*Exercise requirements:*
What is needed is the whole of the data, set down exactly.

☆ ☆ ☆ ☆ ☆

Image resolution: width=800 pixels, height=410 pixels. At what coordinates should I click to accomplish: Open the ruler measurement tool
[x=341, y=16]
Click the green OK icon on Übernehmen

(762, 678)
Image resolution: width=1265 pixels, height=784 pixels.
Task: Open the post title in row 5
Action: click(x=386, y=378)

☆ ☆ ☆ ☆ ☆

*Task answer:*
Image resolution: width=800 pixels, height=410 pixels. At what coordinates should I click to accomplish: Open the ruler measurement tool
[x=341, y=16]
Click the green OK icon on Übernehmen

(762, 678)
Image resolution: width=1265 pixels, height=784 pixels.
Task: Open the post title in row 5
Action: click(x=386, y=378)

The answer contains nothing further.